Иллюминатора в каюте не было, только в верхней части одной из переборок виднелось что-то похожее на вентиляционное отверстие.
Воздух в каюте был тяжелым, спертым.
Анри Дюваль потер кулаками глаза и уставился на посетителей. Дан Орлифф про себя удивился, как молодо выглядел этот заяц. У него правильные черты круглого лица и глубоко посаженные темные глаза. На Дювале была майка под расстегнутой фланелевой рубахой и грубые брезентовые штаны. Под одеждой угадывались сильные мускулы.
— Добрый вечер, месье Дюваль, — обратился к нему по-французски Дан. — Извините за беспокойство. Мы из газеты. Нам кажется, что ваша история заинтересует читателей.
Дюваль медленно покачал головой.
— С французским у вас ничего не выйдет, — вмешался Стабби Гэйтс. — Анри не понимает ни слова. Сдается, у него все языки в голове перемешались еще с пеленок. Лучше попробуйте на английском, только помедленнее.

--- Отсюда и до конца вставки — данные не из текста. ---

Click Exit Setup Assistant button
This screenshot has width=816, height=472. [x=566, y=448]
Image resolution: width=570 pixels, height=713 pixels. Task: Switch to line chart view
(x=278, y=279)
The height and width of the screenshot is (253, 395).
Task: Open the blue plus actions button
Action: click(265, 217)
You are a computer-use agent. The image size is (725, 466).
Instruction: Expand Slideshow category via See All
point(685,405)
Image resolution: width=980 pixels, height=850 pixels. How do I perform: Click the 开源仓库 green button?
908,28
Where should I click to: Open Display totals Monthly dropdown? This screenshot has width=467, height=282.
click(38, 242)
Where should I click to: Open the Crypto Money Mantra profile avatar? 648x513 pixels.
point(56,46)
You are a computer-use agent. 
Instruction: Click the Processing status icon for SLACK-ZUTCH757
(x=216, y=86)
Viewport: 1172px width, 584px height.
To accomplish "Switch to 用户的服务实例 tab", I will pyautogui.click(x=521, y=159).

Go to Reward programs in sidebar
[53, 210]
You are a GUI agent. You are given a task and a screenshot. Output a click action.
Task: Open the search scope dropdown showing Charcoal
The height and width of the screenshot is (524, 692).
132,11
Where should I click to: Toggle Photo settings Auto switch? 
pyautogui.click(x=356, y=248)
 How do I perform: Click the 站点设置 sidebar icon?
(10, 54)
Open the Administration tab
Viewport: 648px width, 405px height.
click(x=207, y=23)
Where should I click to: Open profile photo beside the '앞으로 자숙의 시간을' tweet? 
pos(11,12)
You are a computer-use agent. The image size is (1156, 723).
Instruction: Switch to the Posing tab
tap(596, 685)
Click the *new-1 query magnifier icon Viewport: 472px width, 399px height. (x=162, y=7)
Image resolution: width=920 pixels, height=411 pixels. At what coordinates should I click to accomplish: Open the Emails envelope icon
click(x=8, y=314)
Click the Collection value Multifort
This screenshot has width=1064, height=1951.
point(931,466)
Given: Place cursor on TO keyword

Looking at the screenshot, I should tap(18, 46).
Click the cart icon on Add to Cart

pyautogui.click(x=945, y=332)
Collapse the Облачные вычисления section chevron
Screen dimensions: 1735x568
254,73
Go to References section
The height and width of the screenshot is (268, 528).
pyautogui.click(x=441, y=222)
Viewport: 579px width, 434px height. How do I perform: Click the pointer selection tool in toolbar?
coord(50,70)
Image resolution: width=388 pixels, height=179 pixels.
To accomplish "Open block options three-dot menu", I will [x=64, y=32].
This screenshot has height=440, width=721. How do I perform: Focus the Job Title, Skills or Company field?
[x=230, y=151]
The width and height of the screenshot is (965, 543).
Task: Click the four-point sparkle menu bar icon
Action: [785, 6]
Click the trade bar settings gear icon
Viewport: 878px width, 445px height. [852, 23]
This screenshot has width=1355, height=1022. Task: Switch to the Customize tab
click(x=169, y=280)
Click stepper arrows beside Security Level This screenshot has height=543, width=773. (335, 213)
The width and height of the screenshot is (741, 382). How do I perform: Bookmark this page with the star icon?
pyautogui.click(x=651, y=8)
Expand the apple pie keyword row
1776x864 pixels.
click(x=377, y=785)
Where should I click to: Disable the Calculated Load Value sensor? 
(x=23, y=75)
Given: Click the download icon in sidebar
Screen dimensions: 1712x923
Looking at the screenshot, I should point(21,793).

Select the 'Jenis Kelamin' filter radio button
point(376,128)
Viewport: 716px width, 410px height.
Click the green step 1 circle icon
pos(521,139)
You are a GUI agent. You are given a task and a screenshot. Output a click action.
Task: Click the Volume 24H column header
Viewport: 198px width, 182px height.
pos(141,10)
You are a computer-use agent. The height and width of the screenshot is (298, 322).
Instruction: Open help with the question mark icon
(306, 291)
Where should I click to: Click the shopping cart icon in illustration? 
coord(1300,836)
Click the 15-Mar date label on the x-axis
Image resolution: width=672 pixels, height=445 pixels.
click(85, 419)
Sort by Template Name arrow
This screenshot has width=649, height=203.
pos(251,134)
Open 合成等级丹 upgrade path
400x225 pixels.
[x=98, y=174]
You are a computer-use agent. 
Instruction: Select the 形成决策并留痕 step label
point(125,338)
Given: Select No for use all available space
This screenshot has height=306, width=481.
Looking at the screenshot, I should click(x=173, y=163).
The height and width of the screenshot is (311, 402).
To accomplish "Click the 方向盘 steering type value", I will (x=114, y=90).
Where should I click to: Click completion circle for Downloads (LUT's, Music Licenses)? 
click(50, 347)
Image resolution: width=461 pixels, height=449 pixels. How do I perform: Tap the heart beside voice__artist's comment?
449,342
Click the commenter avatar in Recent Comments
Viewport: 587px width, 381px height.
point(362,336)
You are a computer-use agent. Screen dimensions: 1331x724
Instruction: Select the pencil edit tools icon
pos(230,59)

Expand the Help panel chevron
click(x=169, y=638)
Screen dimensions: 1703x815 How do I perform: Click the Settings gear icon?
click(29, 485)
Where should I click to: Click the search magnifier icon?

— Хорошо, — согласился Дан и, повернувшись вновь к Анри, повторил по-английски, тщательно выговаривая слова:
— Я из “Ванкувер пост”. Из газеты. Хотим, чтобы вы рассказали о себе. Понимаете?
Наступила пауза. Дан сделал новую попытку.
— Я бы хотел побеседовать с вами. Потом напишу о вас в газете.
— Почему написать? — В этой первой произнесенной Дювалем фразе прозвучали неуверенность и подозрение.
Дан терпеливо объяснил:
13
Ярд — около 91 сантиметра.
14
Дюйм — около 2,5 сантиметра.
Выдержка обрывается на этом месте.